Extrait du texte —
+===+

En ce qui concerne encore mon audition, nous avons demandé explicitement que cette affaire soit renvoyée à la commission de contrôle de gestion de notre Grand Conseil, commission qui a été créée pour traiter des cas de ce genre. Ceci n'a pas non plus été mentionné dans ce rapport. C'est la raison pour laquelle je me rallie évidemment à ce qui vient d'être proposé par les préopinants, soit un renvoi à la commission de contrôle de gestion de notre Grand Conseil. 

Mme Fabienne Bugnon (Ve). Notre collègue Chaïm Nissim a tellement l'habitude de rédiger des rapports de minorité qu'il ne sait effectivement pas, ou qu'il a dû oublier qu'un rapport de commission doit objectivement relater les travaux de la commission et non pas ses idées personnelles.

La pétition d'Action patrimoine vivant concerne un cas particulier, celui de la villa Blanc. Nous souhaiterions en rester à ce débat-là. Nous ne souhaitons pas assister à un échange d'invectives, échange inutilement provoqué par le rapporteur. Nous vous demandons quant à nous de suivre la position de l'Alliance de gauche, c'est-à-dire de renvoyer cette pétition à la commission de contrôle de gestion.

+===+

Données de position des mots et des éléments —
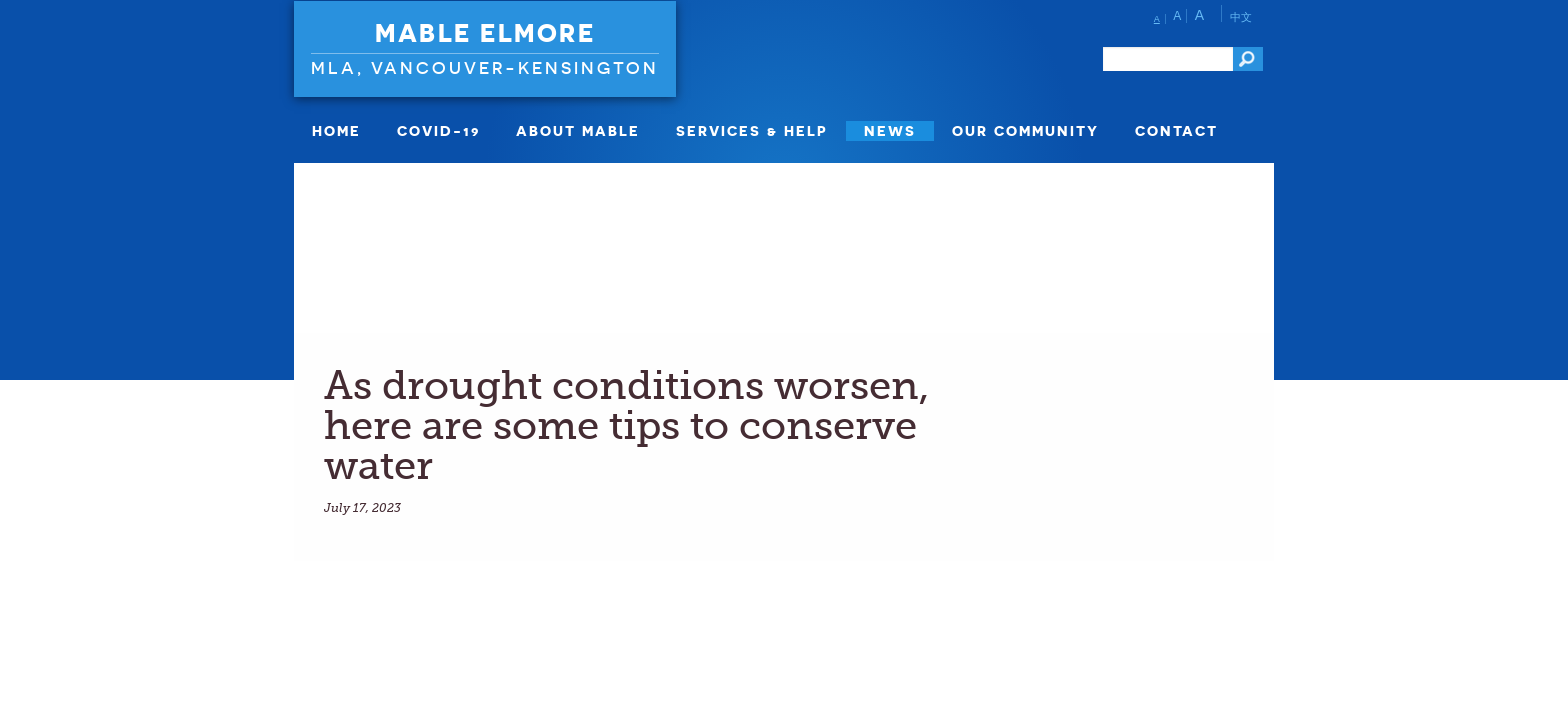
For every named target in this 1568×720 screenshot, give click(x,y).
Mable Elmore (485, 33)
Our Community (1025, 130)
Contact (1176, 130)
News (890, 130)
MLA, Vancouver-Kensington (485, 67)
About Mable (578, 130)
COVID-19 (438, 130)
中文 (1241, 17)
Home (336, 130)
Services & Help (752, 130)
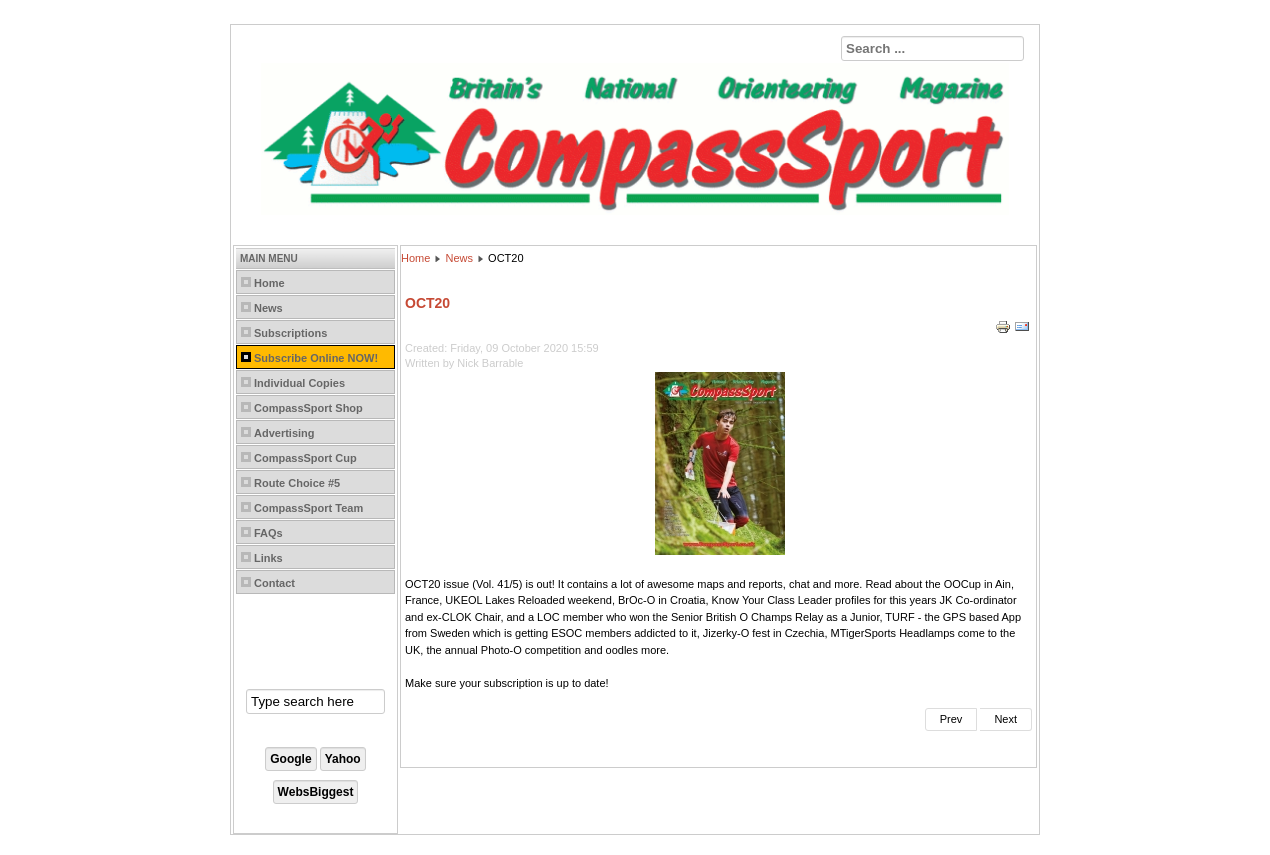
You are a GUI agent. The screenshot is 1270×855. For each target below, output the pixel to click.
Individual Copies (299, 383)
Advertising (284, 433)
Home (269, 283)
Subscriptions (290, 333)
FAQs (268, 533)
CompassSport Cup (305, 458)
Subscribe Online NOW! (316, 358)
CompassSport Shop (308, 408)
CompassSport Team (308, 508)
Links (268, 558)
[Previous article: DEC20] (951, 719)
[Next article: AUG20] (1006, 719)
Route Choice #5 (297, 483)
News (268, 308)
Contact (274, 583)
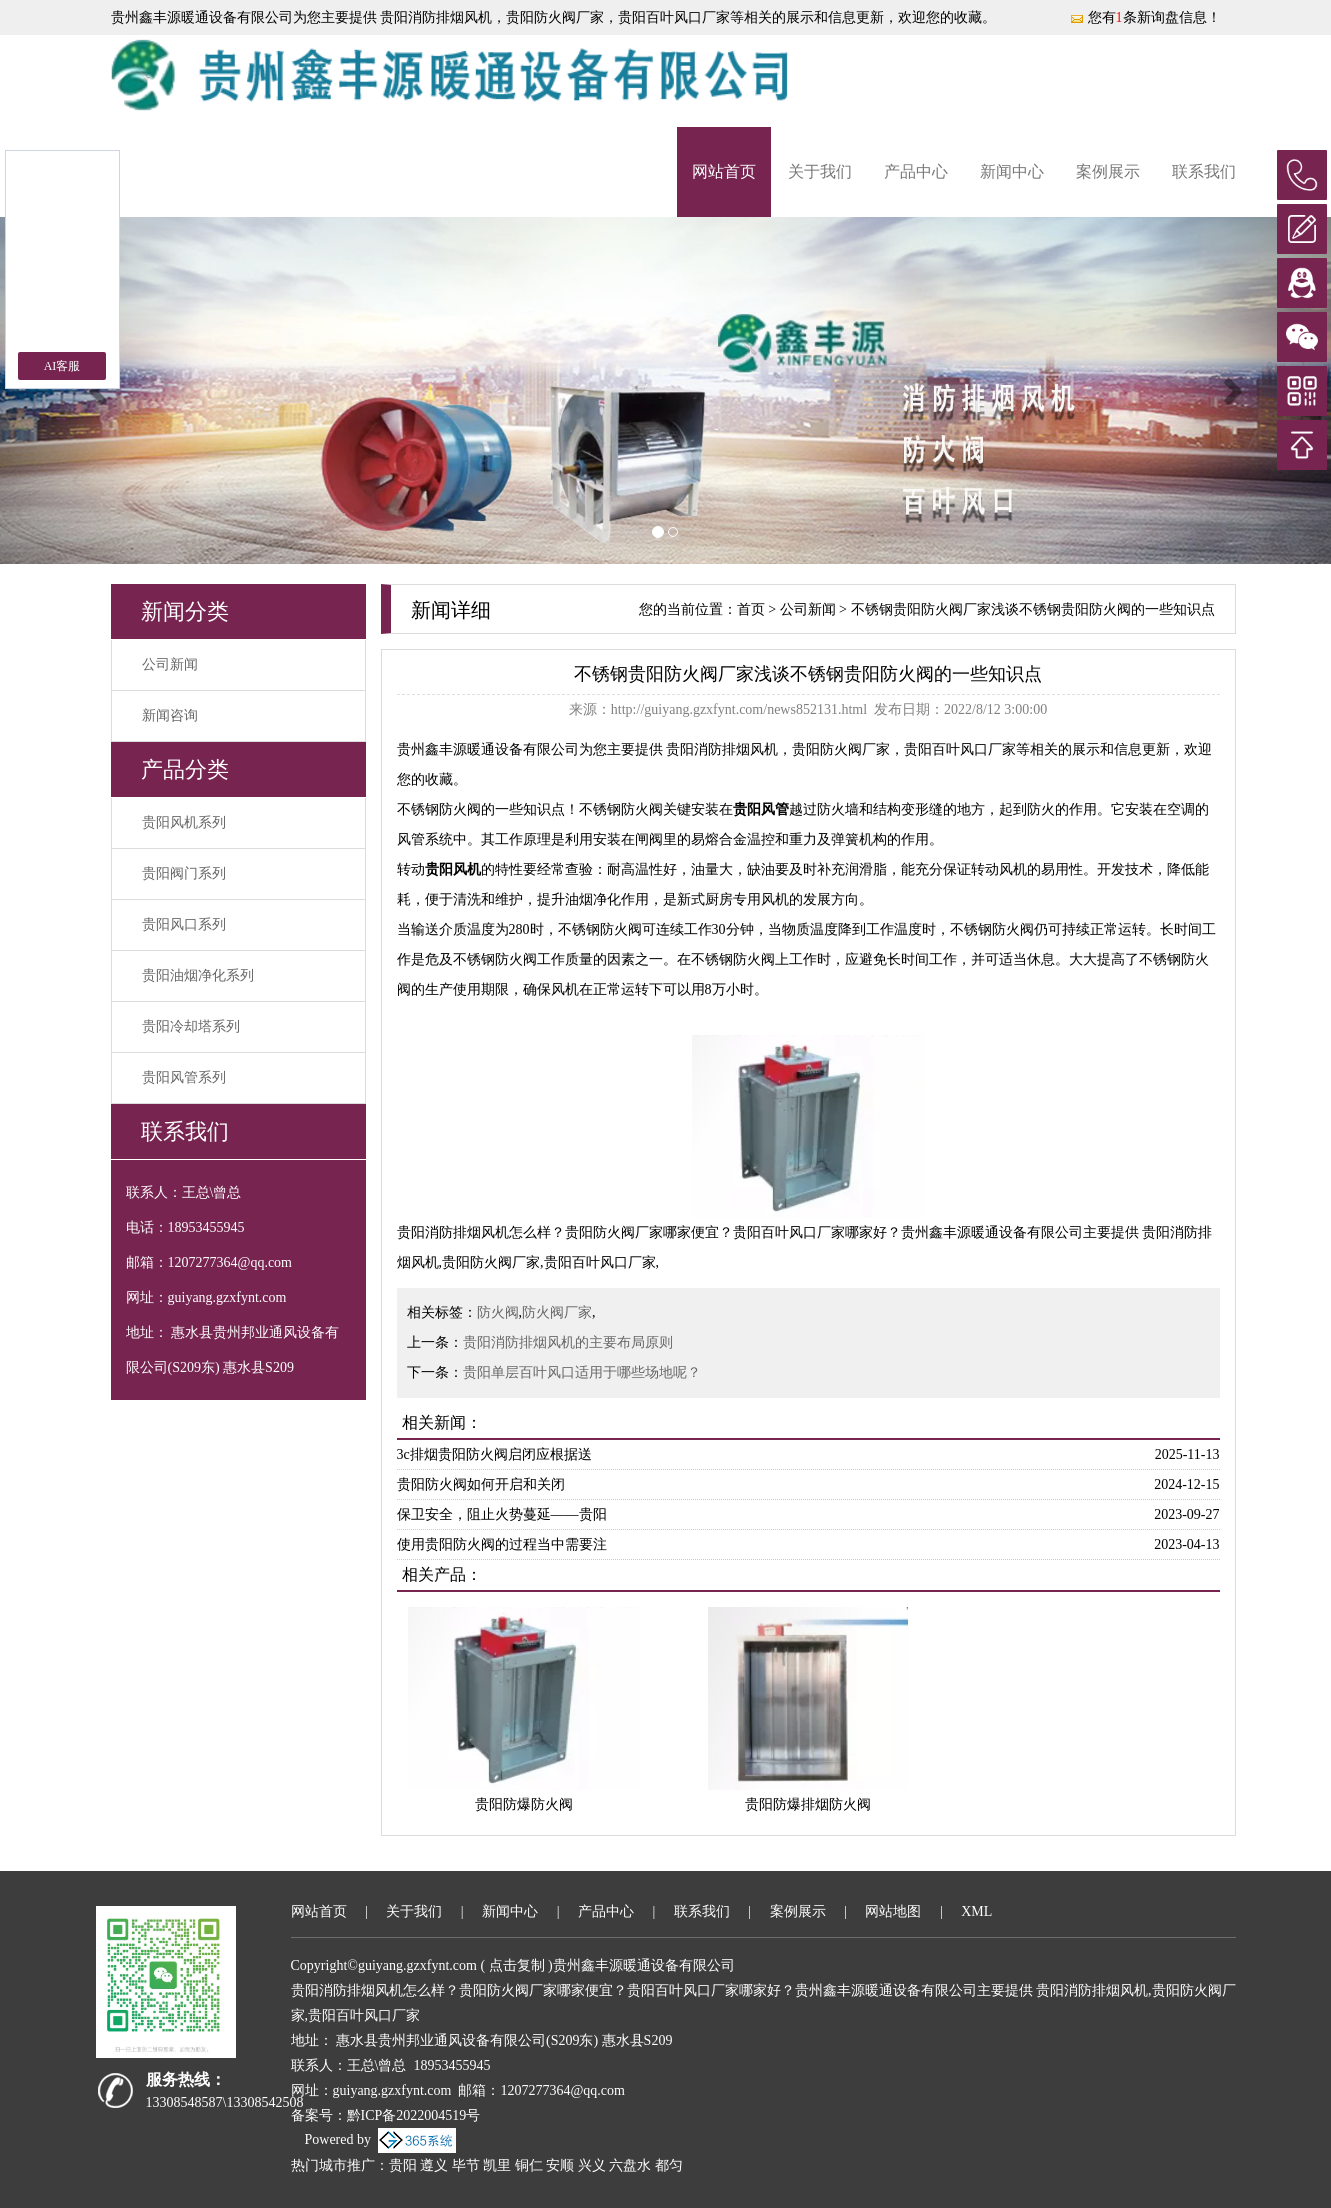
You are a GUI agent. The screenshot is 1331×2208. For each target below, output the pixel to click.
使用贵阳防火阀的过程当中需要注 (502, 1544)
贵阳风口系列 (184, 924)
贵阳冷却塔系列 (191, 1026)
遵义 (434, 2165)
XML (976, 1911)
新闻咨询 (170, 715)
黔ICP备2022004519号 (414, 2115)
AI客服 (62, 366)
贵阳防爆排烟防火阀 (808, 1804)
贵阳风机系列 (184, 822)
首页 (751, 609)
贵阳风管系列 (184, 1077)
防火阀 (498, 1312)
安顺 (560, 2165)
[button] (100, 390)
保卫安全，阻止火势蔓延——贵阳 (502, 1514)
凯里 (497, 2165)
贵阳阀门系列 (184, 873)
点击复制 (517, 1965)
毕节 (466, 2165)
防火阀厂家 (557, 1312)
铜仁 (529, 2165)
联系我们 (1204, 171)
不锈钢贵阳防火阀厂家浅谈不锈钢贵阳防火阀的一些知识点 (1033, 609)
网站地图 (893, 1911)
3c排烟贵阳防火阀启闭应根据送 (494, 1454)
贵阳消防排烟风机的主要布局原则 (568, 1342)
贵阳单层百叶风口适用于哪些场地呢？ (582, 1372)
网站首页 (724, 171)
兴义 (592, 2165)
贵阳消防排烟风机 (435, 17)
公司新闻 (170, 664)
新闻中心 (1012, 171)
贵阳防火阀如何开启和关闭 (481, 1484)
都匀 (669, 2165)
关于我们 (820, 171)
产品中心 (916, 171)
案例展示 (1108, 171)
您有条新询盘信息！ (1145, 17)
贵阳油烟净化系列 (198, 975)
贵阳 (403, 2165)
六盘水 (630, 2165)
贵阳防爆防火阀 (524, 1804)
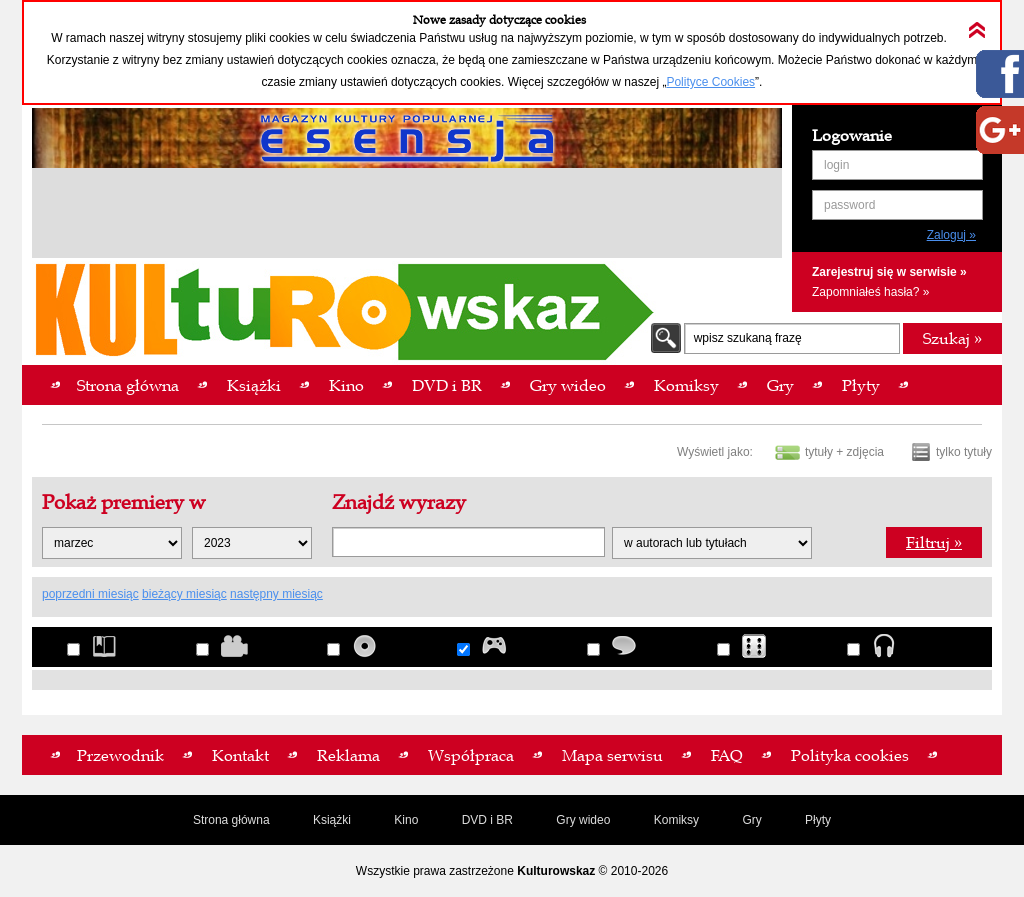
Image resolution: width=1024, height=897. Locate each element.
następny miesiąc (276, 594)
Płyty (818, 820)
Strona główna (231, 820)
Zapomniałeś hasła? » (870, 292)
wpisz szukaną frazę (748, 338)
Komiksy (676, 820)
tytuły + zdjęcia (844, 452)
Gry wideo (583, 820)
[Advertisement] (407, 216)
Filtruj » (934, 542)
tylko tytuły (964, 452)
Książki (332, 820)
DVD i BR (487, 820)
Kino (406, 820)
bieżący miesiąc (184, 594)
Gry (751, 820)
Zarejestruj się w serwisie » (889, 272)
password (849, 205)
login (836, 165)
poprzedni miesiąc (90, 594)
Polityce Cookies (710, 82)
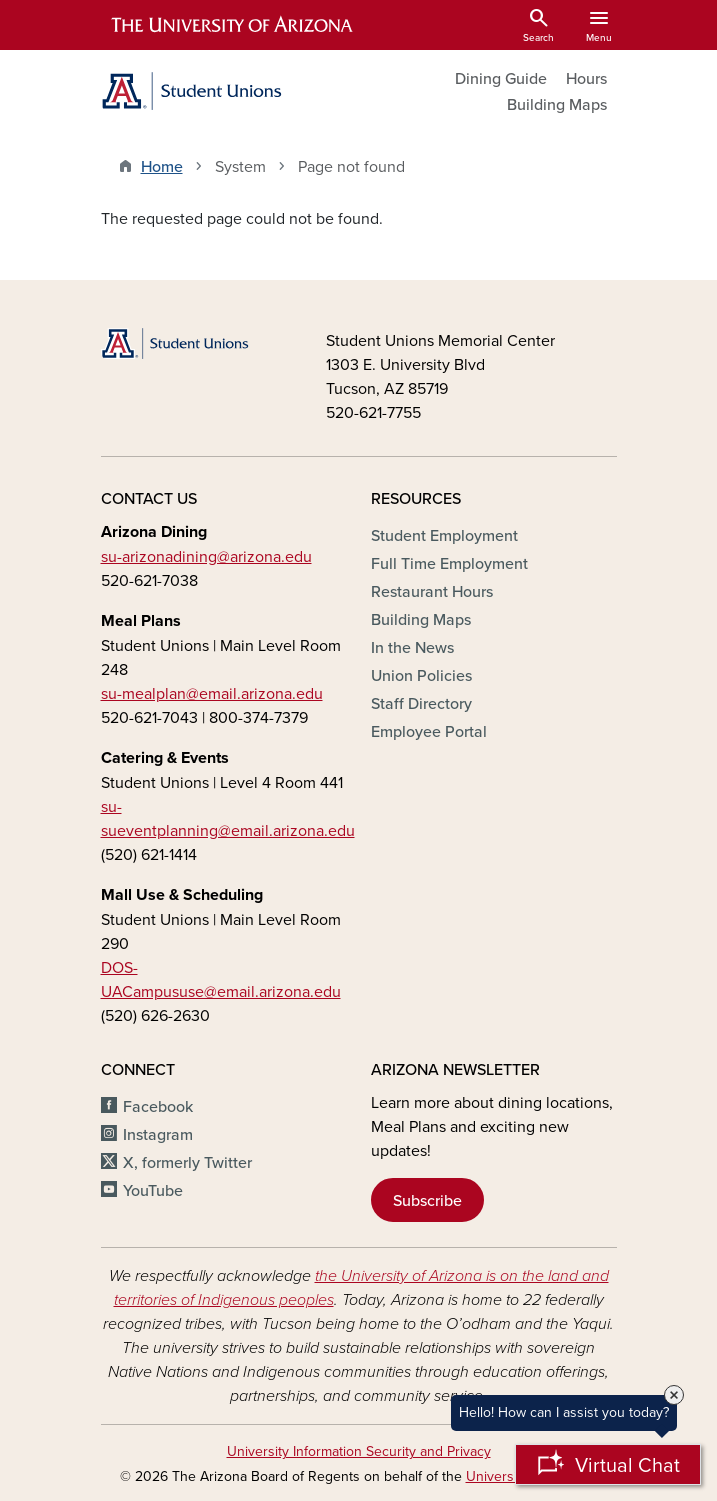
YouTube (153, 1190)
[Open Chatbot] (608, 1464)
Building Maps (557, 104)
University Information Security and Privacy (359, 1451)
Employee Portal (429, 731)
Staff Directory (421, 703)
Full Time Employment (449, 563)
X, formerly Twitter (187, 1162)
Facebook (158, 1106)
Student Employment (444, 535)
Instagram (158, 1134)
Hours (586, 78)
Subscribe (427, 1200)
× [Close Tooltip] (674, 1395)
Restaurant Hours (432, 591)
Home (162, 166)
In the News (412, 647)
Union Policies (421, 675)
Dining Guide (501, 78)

+===+

Consignes de l'exercice —
• a. Répondez à ces questions à partir du débat :
(i) Quelle commission a été créée pour traiter des cas de ce genre ?
(ii) Selon Mme Fabienne Bugnon, quel collègue a l'habitude de rédiger des rapports de minorité ?
(iii) Quelle organisation est à l'origine de la pétition concernant la villa Blanc ?
• b. Recopiez le passage du débat qui va de « En ce qui concerne » jusqu'à « ses idées personnelles. ».

Réponses par tâche —
• a.
(i) La commission de contrôle de gestion du Grand Conseil.
(ii) Chaïm Nissim.
(iii) Action patrimoine vivant.

• b.
En ce qui concerne encore mon audition, nous avons demandé explicitement que cette affaire soit renvoyée à la commission de contrôle de gestion de notre Grand Conseil, commission qui a été créée pour traiter des cas de ce genre. Ceci n'a pas non plus été mentionné dans ce rapport. C'est la raison pour laquelle je me rallie évidemment à ce qui vient d'être proposé par les préopinants, soit un renvoi à la commission de contrôle de gestion de notre Grand Conseil. 

Mme Fabienne Bugnon (Ve). Notre collègue Chaïm Nissim a tellement l'habitude de rédiger des rapports de minorité qu'il ne sait effectivement pas, ou qu'il a dû oublier qu'un rapport de commission doit objectivement relater les travaux de la commission et non pas ses idées personnelles.